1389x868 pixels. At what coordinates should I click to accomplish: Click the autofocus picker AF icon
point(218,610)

---

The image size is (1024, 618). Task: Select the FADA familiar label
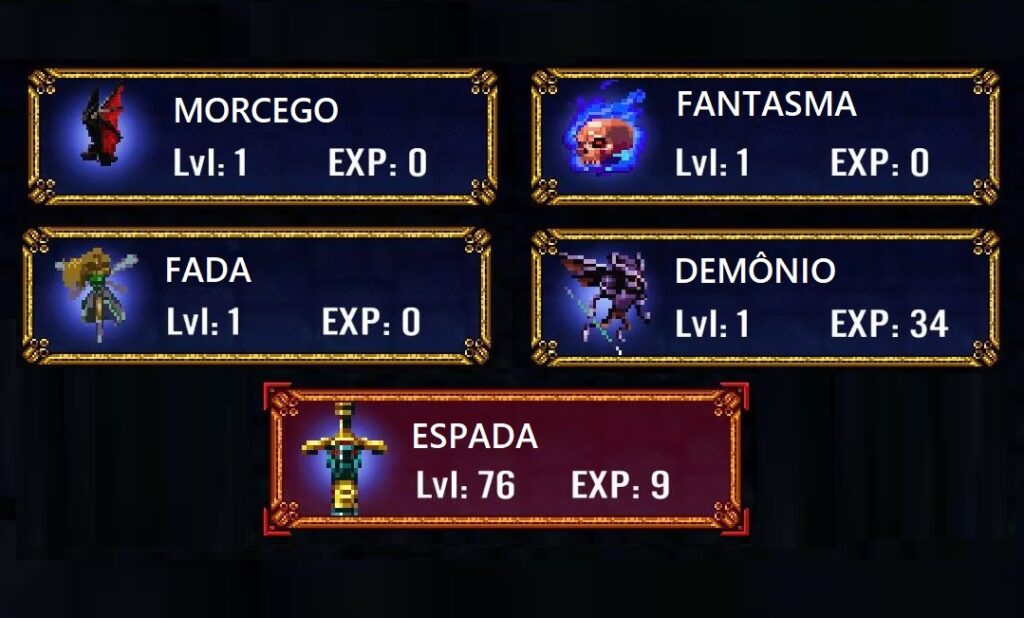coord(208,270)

* * *

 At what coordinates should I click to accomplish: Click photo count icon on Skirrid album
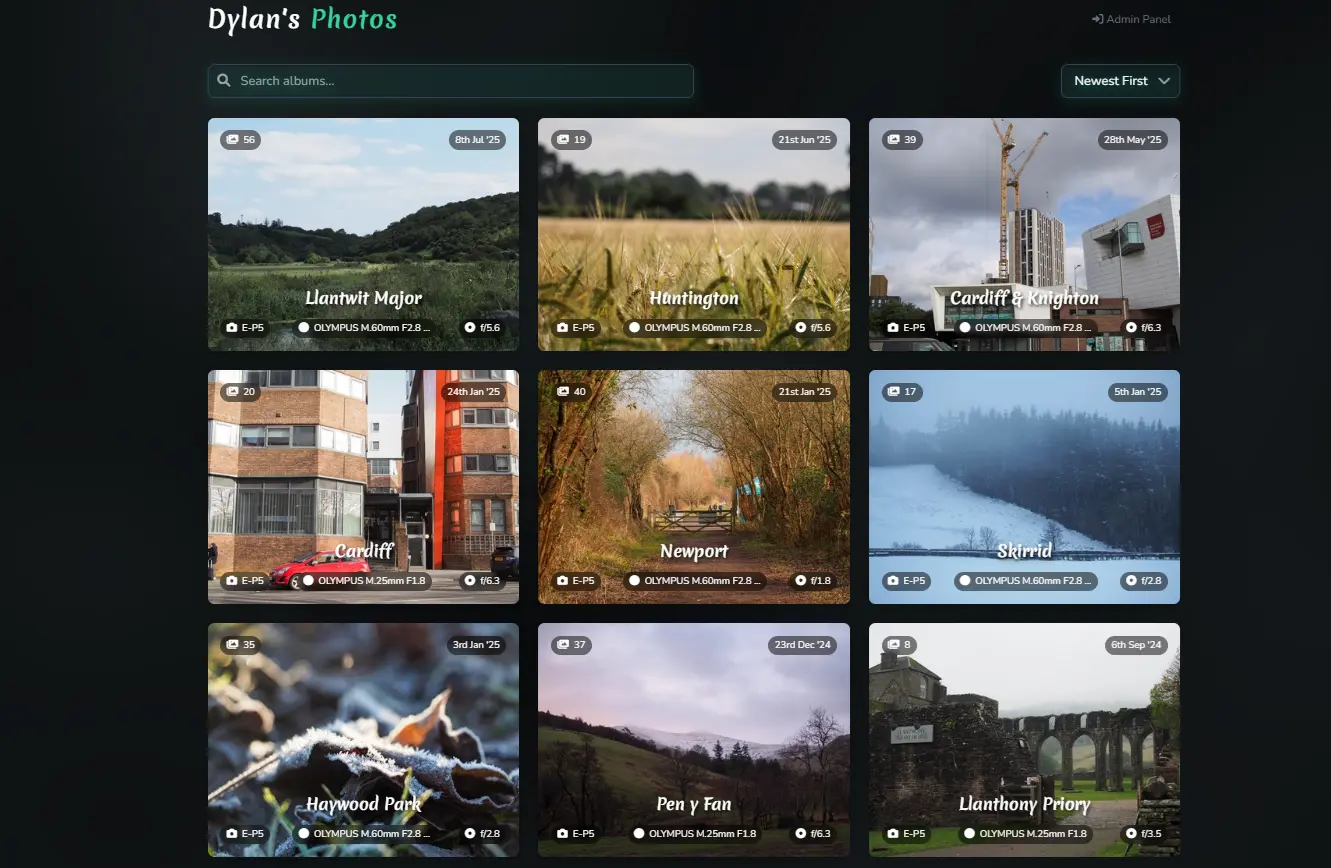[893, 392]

# Instructions to follow:
Rewrite as a numbered list the lines starting at the line containing "The image size" and ending after the line containing "coord(208,270)", omitting any blank lines. Leave the pictures out of the answer.

# Answer for this exercise:
1. The image size is (1024, 618). Task: Select the FADA familiar label
2. coord(208,270)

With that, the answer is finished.